Le code est-il utilisable
comme instrument de référence à l'instar du code AFEP/MEDEF
?
Tout à fait. Il a été validé par l'AMF et nous l'avons d'ailleurs
publié avant la fin du mois de décembre pour que les entreprises
puissent l'utiliser dans leur communication financière sur 2009.
Nous pensons d'ailleurs qu'il va y avoir de nombreuses sociétés
intéressées. Beaucoup nous ont déjà demandé le rapport. Il y a fort
à parier qu'elles sont nombreuses à être conformes à ce rapport
alors qu'elles ne l'étaient peut-être pas au code AFEP/MEDEF. Il
reste à déterminer avec l'AMF qui peut utiliser ce code. Nous
risquons les effets de seuil. Or, il n'y a pas grande différence
entre une société qui a une capitalisation boursière de 1 milliard
et celle qui totalise 1,1 milliard. La vraie différence se situe
dans la structuration du capital, dilué ou pas.
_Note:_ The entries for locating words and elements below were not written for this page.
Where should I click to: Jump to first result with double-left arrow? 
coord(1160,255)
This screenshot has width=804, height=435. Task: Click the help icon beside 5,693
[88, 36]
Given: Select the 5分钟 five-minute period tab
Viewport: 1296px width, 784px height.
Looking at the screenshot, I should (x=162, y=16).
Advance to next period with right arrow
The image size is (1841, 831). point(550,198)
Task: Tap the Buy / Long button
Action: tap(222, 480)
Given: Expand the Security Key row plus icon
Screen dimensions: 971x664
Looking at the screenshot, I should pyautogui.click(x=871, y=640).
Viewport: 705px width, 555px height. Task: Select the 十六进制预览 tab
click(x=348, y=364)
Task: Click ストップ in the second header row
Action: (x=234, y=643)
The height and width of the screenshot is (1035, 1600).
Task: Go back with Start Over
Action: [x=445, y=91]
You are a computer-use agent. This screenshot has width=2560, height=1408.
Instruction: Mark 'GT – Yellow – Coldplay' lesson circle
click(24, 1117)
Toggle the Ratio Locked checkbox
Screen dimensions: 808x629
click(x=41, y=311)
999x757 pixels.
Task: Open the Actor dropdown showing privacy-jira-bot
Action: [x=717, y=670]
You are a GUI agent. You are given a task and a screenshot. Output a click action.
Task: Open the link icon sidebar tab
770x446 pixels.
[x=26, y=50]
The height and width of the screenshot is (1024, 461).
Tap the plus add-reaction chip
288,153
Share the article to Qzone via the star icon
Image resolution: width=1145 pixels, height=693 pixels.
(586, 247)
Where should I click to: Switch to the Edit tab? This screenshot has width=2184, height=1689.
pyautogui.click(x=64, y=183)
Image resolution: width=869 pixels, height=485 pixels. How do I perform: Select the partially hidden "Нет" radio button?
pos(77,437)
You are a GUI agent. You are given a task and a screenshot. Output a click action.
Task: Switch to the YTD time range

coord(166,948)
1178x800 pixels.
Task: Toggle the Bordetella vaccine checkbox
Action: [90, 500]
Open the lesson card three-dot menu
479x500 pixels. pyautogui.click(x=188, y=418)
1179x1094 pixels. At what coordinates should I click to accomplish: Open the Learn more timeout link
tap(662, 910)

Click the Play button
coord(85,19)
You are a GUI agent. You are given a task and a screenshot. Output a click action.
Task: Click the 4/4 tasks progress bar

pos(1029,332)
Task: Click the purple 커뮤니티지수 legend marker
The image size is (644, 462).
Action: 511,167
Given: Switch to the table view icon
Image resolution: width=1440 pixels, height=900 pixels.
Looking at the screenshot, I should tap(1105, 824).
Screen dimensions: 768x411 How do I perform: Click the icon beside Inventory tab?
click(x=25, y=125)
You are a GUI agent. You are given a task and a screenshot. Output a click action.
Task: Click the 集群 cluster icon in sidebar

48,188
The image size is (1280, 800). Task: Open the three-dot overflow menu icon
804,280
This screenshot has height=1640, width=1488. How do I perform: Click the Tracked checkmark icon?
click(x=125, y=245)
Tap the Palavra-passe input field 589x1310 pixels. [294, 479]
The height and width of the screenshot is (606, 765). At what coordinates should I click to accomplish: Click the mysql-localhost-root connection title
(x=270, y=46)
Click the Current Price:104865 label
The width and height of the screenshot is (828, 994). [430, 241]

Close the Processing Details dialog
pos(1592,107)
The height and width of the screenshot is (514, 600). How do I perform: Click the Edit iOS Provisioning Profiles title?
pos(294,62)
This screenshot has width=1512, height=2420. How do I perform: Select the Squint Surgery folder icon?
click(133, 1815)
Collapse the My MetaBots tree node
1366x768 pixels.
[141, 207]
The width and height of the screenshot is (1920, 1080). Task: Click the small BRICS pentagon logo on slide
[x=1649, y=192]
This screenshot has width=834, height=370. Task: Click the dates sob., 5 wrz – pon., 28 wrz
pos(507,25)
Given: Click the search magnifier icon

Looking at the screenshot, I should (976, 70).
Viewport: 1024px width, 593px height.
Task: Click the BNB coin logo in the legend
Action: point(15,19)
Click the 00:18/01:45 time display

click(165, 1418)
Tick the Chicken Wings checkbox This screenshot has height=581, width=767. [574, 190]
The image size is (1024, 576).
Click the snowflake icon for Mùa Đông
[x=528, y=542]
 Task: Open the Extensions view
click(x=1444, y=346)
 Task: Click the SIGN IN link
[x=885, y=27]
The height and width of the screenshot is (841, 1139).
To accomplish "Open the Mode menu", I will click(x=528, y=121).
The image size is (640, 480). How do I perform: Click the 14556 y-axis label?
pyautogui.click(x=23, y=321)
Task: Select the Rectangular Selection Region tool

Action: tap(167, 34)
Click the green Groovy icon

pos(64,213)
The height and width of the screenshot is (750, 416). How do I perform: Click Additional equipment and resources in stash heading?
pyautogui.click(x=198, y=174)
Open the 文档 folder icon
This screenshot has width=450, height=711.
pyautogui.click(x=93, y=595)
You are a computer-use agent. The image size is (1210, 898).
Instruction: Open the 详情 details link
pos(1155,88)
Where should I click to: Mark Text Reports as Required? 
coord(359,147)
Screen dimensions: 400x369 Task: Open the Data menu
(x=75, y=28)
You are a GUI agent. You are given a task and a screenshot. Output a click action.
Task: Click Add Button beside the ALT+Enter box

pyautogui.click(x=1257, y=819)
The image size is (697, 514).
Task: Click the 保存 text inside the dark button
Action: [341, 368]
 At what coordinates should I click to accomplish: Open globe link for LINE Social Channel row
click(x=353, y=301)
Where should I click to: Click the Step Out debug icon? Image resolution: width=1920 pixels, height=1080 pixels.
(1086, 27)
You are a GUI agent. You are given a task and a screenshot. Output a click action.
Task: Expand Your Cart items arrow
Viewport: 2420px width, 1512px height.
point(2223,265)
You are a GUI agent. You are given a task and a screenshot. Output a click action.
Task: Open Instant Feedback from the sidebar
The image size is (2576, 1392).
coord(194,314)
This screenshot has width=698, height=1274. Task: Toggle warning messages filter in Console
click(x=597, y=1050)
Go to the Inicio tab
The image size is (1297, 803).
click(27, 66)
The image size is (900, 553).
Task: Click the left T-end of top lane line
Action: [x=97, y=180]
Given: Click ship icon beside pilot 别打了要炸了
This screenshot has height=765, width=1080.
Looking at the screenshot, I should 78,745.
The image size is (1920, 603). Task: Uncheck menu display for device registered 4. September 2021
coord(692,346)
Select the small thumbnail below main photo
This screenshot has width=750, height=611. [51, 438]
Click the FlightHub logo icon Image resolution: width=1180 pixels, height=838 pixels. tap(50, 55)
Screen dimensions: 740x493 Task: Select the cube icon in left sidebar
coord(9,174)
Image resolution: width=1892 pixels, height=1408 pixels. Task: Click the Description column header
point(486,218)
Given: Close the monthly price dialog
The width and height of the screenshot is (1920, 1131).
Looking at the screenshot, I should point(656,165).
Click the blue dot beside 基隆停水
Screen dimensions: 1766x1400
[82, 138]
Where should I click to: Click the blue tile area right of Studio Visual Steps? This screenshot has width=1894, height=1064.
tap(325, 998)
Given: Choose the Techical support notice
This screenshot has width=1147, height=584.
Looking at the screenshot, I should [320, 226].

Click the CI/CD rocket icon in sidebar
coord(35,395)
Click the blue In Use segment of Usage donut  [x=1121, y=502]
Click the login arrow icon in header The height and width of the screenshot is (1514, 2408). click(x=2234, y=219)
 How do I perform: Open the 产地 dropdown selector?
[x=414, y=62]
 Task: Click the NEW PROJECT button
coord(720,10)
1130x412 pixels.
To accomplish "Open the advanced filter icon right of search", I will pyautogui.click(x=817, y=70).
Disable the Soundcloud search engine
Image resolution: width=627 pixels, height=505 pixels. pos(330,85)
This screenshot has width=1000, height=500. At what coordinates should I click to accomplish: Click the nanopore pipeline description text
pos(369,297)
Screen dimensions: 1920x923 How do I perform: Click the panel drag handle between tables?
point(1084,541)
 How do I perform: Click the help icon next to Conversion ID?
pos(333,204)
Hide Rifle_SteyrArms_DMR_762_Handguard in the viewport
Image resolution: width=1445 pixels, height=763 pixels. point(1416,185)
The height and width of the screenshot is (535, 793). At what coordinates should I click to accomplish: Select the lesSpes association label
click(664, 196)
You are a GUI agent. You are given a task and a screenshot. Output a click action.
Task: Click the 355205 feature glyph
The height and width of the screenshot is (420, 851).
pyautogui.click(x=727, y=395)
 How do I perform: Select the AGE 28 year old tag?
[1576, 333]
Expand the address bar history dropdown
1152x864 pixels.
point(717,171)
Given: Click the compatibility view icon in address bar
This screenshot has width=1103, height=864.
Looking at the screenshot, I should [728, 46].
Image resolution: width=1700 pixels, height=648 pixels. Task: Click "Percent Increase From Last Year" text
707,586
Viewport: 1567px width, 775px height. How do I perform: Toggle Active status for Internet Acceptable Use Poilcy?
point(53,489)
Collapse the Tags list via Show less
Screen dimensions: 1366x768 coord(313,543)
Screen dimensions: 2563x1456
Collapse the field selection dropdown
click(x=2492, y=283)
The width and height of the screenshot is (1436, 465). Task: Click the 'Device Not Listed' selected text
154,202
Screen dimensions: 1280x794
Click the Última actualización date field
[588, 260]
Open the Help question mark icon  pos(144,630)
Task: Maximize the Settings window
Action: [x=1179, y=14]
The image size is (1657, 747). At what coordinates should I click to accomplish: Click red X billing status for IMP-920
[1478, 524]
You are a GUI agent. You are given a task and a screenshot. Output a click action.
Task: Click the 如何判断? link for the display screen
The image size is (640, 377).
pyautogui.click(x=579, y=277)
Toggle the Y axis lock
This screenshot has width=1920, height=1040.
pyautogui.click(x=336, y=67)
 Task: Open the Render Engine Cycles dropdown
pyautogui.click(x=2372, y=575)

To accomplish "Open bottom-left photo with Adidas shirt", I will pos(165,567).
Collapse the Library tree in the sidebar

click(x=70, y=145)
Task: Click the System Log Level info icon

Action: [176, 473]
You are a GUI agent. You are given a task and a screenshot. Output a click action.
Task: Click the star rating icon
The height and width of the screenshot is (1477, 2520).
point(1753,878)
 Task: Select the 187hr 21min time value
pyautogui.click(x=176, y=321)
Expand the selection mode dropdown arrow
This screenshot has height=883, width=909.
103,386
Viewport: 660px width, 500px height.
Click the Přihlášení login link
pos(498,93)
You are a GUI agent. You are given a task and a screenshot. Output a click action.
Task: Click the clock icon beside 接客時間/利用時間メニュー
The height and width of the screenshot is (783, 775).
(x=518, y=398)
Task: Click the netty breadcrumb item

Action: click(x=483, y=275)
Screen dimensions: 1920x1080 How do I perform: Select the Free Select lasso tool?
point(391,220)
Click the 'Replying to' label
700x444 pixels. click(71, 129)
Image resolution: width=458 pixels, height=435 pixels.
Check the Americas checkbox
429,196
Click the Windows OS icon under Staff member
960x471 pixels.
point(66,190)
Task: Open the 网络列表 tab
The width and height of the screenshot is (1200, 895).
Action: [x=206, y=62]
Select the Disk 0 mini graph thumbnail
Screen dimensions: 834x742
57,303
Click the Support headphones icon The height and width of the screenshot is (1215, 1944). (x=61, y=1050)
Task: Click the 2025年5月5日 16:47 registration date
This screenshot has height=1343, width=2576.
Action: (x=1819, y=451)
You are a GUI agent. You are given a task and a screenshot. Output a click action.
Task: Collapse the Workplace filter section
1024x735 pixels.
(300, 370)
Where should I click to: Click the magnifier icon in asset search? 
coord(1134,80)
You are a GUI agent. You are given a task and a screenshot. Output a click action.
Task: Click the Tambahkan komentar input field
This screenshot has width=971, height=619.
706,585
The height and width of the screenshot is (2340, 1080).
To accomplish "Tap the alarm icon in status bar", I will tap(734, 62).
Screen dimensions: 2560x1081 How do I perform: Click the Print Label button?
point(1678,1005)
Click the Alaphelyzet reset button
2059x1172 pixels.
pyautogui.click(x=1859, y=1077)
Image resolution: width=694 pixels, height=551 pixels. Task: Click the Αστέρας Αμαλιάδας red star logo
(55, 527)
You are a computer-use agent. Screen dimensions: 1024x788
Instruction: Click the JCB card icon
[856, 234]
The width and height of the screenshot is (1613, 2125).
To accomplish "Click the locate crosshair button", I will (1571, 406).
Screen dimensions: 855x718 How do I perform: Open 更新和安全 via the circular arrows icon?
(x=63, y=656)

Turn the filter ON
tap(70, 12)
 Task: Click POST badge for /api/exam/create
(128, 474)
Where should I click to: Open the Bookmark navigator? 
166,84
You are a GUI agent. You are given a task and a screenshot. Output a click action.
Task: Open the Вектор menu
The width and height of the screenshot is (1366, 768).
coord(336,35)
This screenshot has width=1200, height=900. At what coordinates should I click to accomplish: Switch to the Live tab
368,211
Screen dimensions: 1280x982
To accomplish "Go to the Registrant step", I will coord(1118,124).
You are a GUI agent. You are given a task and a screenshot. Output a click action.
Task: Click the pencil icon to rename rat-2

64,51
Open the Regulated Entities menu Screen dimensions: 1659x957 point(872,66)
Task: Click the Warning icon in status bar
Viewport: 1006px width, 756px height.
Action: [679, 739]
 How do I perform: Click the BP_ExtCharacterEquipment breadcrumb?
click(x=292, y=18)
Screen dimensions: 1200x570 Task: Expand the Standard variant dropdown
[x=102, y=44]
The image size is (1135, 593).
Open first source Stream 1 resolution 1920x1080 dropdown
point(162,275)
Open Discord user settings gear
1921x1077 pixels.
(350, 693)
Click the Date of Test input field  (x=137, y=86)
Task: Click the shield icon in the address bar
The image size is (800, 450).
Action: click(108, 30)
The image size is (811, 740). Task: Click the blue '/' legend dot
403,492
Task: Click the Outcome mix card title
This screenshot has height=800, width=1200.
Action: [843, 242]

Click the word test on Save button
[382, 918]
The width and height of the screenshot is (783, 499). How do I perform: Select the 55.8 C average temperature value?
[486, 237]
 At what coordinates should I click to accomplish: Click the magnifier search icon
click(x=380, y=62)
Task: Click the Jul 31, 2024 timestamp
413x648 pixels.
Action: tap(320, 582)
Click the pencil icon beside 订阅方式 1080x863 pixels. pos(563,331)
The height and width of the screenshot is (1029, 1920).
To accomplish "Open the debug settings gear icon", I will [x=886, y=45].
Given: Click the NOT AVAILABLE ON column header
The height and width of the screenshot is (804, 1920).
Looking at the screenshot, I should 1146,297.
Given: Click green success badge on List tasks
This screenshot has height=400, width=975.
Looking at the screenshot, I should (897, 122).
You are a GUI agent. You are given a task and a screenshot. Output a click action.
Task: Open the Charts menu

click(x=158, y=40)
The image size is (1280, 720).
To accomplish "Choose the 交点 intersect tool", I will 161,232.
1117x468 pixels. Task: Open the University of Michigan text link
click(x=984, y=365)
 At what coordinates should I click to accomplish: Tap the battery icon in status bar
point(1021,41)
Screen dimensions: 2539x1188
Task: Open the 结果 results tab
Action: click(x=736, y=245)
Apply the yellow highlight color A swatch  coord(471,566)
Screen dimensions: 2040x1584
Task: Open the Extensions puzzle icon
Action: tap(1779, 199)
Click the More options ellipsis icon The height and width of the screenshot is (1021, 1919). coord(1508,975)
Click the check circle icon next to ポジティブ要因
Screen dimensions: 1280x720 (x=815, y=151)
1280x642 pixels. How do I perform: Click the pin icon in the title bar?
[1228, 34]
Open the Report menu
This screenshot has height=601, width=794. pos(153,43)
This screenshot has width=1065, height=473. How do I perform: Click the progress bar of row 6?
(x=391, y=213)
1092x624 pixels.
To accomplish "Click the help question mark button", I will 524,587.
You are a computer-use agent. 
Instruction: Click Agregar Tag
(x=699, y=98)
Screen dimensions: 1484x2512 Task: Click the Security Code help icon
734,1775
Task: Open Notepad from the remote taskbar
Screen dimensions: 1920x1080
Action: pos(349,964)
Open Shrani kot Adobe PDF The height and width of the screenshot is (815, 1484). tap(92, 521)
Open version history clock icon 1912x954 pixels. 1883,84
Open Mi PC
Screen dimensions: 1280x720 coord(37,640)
Les mid-caps semblent avoir les faveurs de Bercy en ce moment,
Christine Lagarde a annoncé en octobre 15 mesures en leur faveur,
l'ANC travaille sur une adaptation des règles comptables sur
Alternext, un nouveau régime d'offres obligatoires, toujours sur
Alternext, est en cours d'examen au Parlement. Par ailleurs,
Fabrice Demarigny, ancien secrétaire général du CESR, va remettre
d'ici peu son rapport à Bercy sur un projet de « Small business act
européen »--
En effet, je salue les actions de Mme Lagarde qui a lancé un ambitieux programme de réformes. Nous attendons beaucoup du rapport Demarigny car il faut savoir que chaque année en Europe 300 sociétés quittent la cote. S'agissant de la France, l'ANC va autoriser les sociétés qui effectuent leur transfert d'Euronext vers Alternext en vertu de la faculté ouverte par la loi d'octobre dernier, à pouvoir revenir aux French Gaap si elles le souhaitent. Or, ne plus être obligé de présenter des comptes consolidés en IFRS, cela peut représenter une économie de l'ordre de 150 000 euros pour certaines sociétés, ce qui n'est pas négligeable. A l'heure actuelle, 80% des sociétés cotées sur Alternext ne sont pas aux IFRS et cela ne posait pas de problèmes aux investisseurs avant la crise. En dehors de ces réformes ou de ces projets de réforme, nous avons deux attentes supplémentaires. D'une part l'instauration de programmes de rachat d'actions sur Alternext identiques à ceux d'Euronext, d'autre part l'abaissement au niveau européen du seuil de retrait à 90% afin de faciliter les sorties de la cote : les sociétés se coteront d'autant plus facilement qu'elles pourront sortir. Par ailleurs, nous allons négocier avec Euronext une baisse des tarifs de transfert actuellement trop élevés. Enfin, nous allons participer au débat sur la révision de la MIF. Cette directive est une catastrophe pour les Vamps. Euronext a fermé ses plateformes régionales et tout l'écosystème autour des petites et moyennes valeurs a été bouleversé. C'est un vrai problème.